Grand Acres CDP, Texas – Racial and ethnic composition Note: the US Census treats Hispanic/Latino as an ethnic category. This table excludes Latinos from the racial categories and assigns them to a separate category. Hispanics/Latinos may be of any race.
| Race / Ethnicity (NH = Non-Hispanic) | Pop 2000 | Pop 2010 | % 2000 | % 2010 |
|---|---|---|---|---|
| White alone (NH) | 14 | 0 | 6.90% | 0.00% |
| Black or African American alone (NH) | 0 | 0 | 0.00% | 0.00% |
| Native American or Alaska Native alone (NH) | 0 | 0 | 0.00% | 0.00% |
| Asian alone (NH) | 0 | 0 | 0.00% | 0.00% |
| Pacific Islander alone (NH) | 0 | 0 | 0.00% | 0.00% |
| Some Other Race alone (NH) | 0 | 0 | 0.00% | 0.00% |
| Mixed Race or Multi-Racial (NH) | 0 | 0 | 0.00% | 0.00% |
| Hispanic or Latino (any race) | 189 | 49 | 93.10% | 100.00% |
| Total | 203 | 49 | 100.00% | 100.00% |

As of the census of 2000, there were 203 people, 49 households, and 46 families residing in the CDP. The population density was 421.8 PD/sqmi. There were 54 housing units at an average density of 112.2 /sqmi. The racial makeup of the CDP was 54.19% White, 43.35% from other races, and 2.46% from two or more races. Hispanic or Latino of any race were 93.10% of the population.

There were 49 households, out of which 51.0% had children under the age of 18 living with them, 71.4% were married couples living together, 20.4% had a female householder with no husband present, and 6.1% were non-families. 4.1% of all households were made up of individuals, and 2.0% had someone living alone who was 65 years of age or older. The average household size was 4.14 and the average family size was 4.28.

In the CDP, the population was spread out, with 36.5% under the age of 18, 11.3% from 18 to 24, 26.1% from 25 to 44, 17.2% from 45 to 64, and 8.9% who were 65 years of age or older. The median age was 26 years. For every 100 females, there were 118.3 males. For every 100 females age 18 and over, there were 92.5 males.

The median income for a household in the CDP was $25,625, and the median income for a family was $25,547. Males had a median income of $21,500 versus $13,438 for females.

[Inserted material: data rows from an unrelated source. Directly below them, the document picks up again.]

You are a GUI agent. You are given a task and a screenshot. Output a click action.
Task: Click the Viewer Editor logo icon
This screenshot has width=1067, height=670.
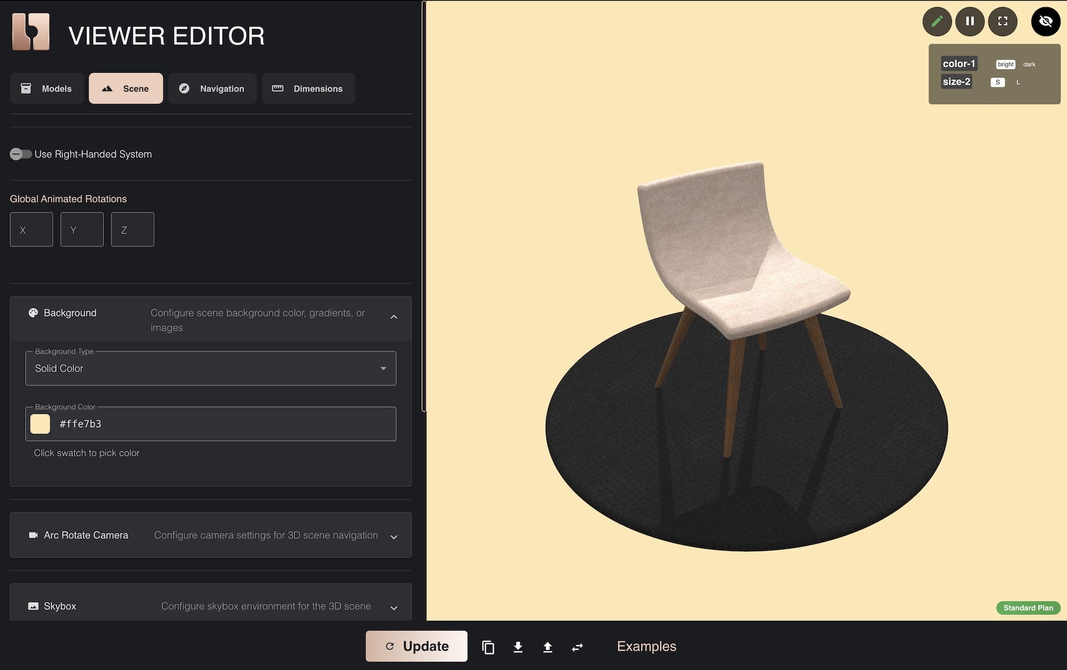click(31, 32)
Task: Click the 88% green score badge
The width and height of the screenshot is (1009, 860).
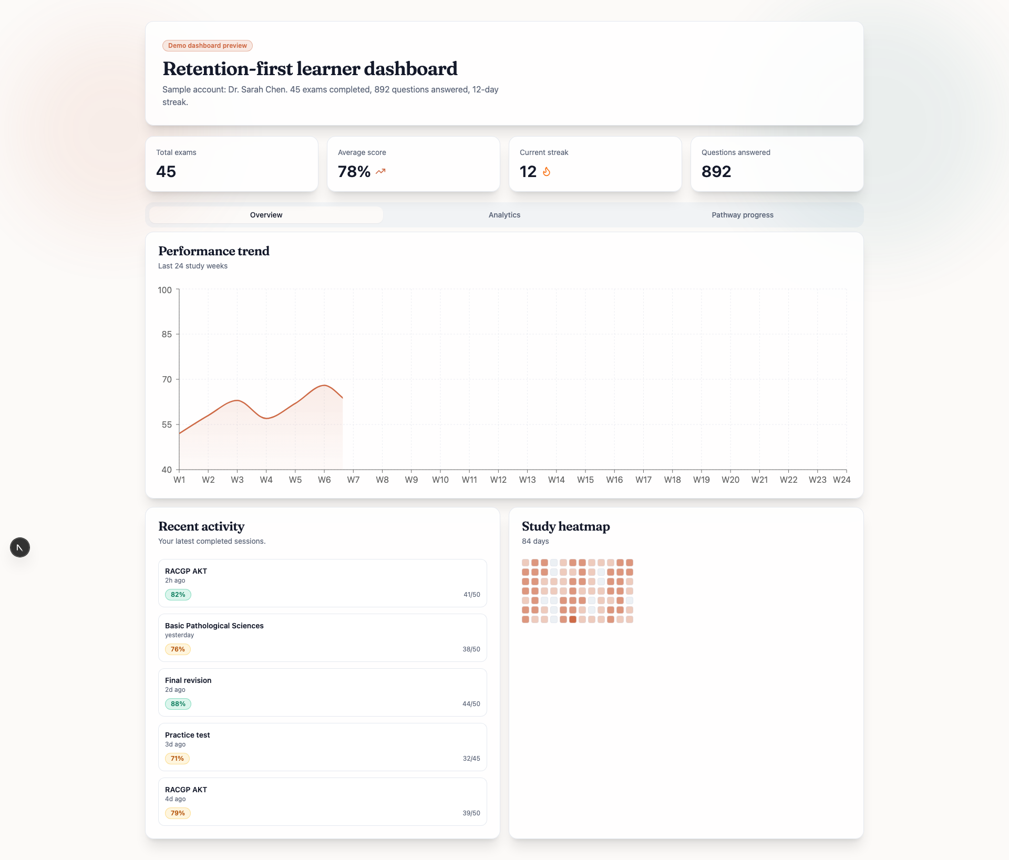Action: pyautogui.click(x=178, y=704)
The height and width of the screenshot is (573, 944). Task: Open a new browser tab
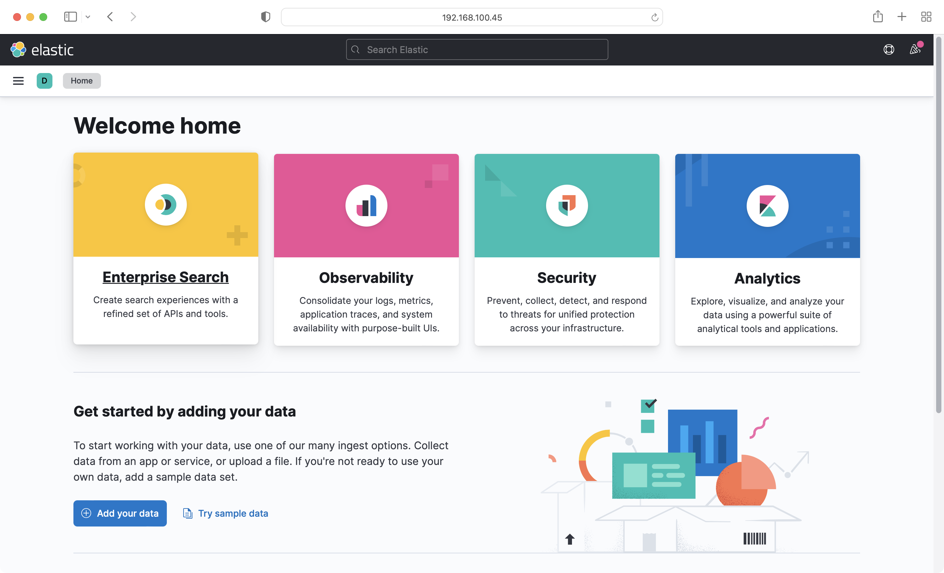pos(902,16)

The per capita income for the CDP was $5,807. About 27.9% of families and 34.9% of the population were below the poverty line, including 46.9% of those under the age of eighteen and 34.8% of those 65 or over.

==Education==
Grand Acres is served by the Santa Rosa Independent School District.

In addition, South Texas Independent School District operates magnet schools that serve the community.